Ровно в час ночи Ванкарем передал долгожданную весть:
«Вылетели три самолета».
Кренкель вышел на связь с Уэленом, чтоб поблагодарить Людочку Шрадер за блестящее радиообслуживание лагеря. Людмила Шрадер ответила:
«Почти все поняла… Не знаю, как и выразить нашу общую радость по поводу такого благополучного окончания всей этой жуткой аварии. Ждем, ждем, ждем. Баня скоро будет готова. Приготовлено много горячей воды. Ну, молодцы, слежу за вами…»
— Товарищи! — сказал Кренкель. — Водопьянов не нашел лагерь оттого, что был слабый дым. А тут над разводьями поднимается пар и сбивает с толку. Надо поддать так, чтобы небу сделалось жарко.
— Весь хлам сожгли, — сказал запасливый боцман Загорский, — остались только нужные и добротные вещи.
— Да кому они теперь нужны, твои добротные вещи! — засмеялся Кренкель. — Их вывезти — дороже станет. Всё — в костер!
И в костер полетели нераспечатанные рогожные кули с новыми полушубками, палатки, меховые спальные мешки, чемоданы, подушки и одеяла.
— Плохо дымит, — сказал заядлый курильщик Кренкель и метнул в огонь два фанерных ящика с папиросами первого сорта «Казбек».
И тут показались самолеты.
Прежде всего принялись грузить собак.
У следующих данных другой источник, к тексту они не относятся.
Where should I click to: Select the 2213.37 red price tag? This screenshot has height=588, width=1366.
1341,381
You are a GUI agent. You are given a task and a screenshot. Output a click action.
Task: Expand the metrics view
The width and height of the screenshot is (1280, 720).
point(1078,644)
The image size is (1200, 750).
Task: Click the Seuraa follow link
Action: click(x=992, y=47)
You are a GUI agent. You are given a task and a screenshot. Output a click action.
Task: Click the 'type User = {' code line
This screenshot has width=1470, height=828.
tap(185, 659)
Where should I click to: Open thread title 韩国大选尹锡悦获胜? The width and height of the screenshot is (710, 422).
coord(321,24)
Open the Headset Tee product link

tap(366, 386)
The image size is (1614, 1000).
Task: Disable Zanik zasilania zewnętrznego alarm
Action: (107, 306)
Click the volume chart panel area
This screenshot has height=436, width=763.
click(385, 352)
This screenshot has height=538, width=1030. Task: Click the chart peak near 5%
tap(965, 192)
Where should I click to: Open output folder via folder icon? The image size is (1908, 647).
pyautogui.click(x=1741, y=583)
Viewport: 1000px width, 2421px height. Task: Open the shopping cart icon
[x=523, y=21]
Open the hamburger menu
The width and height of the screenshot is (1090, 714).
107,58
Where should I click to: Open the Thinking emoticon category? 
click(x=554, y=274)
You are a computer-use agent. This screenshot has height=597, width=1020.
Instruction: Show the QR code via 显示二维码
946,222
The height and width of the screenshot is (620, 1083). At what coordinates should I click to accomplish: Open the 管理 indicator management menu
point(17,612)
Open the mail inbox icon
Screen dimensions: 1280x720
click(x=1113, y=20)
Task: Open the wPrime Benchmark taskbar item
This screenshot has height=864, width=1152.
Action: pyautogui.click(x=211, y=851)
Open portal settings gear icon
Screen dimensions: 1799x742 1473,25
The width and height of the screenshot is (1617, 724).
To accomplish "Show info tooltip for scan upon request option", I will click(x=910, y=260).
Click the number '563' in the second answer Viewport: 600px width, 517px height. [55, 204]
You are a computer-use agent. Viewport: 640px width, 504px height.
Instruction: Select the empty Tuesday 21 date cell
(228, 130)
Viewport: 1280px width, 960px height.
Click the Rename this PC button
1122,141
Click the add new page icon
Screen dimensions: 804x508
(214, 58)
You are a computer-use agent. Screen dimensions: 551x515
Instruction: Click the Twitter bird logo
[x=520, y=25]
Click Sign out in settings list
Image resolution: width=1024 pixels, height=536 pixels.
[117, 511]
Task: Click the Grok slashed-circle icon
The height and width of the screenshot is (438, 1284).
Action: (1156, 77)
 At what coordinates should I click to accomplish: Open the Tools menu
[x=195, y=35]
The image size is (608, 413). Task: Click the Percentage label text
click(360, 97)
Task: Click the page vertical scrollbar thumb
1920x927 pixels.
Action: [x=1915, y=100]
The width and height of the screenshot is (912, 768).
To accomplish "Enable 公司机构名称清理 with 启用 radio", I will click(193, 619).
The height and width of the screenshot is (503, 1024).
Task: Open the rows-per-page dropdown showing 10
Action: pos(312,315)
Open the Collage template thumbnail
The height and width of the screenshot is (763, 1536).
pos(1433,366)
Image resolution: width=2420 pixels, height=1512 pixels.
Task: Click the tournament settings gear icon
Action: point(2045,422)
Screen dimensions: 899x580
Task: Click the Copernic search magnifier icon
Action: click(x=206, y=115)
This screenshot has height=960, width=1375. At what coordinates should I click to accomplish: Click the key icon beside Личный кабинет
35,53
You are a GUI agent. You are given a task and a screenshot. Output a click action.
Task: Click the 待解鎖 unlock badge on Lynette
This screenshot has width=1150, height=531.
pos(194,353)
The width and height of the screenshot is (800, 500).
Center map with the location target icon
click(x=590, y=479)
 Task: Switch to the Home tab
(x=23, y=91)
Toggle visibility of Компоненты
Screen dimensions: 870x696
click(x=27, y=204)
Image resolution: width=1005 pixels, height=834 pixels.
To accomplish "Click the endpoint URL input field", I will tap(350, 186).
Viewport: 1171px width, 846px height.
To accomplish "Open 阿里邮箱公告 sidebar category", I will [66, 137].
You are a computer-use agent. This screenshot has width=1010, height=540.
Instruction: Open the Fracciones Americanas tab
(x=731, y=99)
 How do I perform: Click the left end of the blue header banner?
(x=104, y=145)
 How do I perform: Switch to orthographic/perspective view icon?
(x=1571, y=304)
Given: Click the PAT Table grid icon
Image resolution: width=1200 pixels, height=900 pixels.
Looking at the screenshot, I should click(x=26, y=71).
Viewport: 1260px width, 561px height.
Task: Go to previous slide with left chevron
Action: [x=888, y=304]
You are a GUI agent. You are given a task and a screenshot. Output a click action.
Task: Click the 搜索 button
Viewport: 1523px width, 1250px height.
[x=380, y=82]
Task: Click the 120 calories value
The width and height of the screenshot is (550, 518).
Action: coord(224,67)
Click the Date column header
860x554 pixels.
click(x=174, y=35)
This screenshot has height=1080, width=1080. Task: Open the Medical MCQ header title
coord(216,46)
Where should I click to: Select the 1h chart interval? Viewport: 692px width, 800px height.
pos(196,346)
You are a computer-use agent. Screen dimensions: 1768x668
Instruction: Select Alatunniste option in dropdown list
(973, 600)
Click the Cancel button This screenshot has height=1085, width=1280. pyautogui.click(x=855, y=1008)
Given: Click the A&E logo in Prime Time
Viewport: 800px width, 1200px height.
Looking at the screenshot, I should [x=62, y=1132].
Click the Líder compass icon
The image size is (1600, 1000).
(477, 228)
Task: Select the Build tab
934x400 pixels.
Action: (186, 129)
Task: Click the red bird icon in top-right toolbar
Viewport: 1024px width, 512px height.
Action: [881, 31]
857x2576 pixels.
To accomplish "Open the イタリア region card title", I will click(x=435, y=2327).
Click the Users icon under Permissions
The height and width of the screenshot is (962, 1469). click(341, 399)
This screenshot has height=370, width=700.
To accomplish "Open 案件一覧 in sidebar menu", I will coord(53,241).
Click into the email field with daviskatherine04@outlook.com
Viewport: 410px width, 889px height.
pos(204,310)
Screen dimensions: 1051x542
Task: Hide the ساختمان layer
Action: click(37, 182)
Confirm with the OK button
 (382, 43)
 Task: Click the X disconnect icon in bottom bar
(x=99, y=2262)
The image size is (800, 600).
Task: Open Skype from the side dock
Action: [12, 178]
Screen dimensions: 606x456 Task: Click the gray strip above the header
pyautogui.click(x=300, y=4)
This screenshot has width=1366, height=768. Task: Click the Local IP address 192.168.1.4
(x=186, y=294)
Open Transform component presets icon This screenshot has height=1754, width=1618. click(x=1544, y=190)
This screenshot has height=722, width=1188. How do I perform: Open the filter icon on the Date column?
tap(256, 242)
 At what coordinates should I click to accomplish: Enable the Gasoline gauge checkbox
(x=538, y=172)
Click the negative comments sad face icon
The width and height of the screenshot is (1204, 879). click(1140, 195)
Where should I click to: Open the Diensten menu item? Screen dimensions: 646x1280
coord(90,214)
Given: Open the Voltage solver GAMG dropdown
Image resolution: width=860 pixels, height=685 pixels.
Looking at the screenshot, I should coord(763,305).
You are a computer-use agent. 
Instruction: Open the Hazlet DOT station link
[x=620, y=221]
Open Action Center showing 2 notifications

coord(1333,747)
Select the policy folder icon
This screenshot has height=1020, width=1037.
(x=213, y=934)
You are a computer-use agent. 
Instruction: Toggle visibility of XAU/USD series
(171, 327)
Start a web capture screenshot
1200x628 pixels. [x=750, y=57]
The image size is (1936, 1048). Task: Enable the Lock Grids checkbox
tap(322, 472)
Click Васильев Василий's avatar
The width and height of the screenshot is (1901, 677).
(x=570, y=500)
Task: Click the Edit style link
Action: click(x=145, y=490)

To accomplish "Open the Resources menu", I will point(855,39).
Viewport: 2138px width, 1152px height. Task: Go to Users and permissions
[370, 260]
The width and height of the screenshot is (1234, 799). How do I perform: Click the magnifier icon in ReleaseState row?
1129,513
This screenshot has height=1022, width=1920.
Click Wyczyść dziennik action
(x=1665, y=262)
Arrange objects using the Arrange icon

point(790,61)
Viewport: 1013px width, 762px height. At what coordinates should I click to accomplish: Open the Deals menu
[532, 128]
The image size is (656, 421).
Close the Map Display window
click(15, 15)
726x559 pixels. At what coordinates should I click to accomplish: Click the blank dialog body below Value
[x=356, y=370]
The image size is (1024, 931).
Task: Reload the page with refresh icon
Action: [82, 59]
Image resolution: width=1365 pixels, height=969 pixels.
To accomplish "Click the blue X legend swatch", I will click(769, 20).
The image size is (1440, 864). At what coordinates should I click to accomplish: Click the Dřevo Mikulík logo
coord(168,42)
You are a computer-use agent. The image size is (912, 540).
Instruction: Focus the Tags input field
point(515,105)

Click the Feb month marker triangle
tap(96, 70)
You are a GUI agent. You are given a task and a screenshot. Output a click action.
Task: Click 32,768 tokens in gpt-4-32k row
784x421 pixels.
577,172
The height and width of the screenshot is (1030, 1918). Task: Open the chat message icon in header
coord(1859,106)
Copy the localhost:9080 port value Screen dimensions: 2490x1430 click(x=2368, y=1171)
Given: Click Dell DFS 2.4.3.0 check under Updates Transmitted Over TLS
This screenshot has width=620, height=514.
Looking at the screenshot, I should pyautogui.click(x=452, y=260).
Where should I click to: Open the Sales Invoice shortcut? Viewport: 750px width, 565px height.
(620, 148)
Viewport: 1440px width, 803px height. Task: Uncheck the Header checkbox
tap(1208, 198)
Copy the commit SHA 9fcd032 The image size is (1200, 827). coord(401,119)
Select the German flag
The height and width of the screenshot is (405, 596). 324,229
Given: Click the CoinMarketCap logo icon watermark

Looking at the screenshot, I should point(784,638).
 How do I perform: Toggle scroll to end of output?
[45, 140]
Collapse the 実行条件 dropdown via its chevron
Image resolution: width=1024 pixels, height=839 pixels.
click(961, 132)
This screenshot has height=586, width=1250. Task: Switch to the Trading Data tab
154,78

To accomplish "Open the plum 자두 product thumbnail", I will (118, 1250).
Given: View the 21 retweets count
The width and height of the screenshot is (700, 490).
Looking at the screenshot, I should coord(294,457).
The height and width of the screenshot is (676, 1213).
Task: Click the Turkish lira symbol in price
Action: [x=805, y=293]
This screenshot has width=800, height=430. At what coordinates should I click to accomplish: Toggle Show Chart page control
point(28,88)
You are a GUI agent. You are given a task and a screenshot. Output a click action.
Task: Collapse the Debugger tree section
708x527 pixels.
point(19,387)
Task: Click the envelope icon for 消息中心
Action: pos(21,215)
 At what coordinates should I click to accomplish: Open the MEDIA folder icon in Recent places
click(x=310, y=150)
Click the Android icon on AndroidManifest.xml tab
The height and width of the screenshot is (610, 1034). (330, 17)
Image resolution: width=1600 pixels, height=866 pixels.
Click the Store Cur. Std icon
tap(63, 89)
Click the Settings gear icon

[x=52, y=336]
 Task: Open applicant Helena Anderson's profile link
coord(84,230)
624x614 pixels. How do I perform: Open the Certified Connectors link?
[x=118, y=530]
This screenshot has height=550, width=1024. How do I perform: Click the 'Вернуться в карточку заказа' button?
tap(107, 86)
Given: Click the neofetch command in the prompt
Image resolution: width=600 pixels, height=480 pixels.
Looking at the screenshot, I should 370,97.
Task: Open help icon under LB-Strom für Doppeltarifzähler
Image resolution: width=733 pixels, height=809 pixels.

Пожалуй, это было самым трудным и даже рискованным делом. Они визжали и кусались. Наконец восемь сердитых пассажиров оказались втиснутыми в парашютные бочки. Из дырок, которые Молоков сделал, «чтоб лететь было веселее», доносился скулеж и лай.
Кренкель получил из Ванкарема указание закрыть станцию.
Он передал по международному коду:
«Всем, всем, всем… Прекращаю действия радиостанции».
Потом сделал последнюю запись в журнале:
«Снят передатчик 02.08 московского 13 апреля 1934 года».
Лагерь Шмидта на льдине прекратил существование.
Самолеты один за другим взлетели.
Бобров попросил Водопьянова сделать круг над лагерем — так, на всякий случай.
Костер горел вовсю. Водопьянов дал глубокий крен и оглянулся: Кренкель чего-то морщился и тер глаза.
«Уж не плачет ли? — удивился Михаил Васильевич. — Небось так сроднился с лагерем, что и покидать не хочет. Вот странно устроена душа человека! Страдал, мучился, а уезжать жалко».
В Ванкареме задолго до прилета аэропланов все население высыпало на аэродром, а наиболее ловкие залезли на крышу радиостанции с биноклями и подзорными трубами.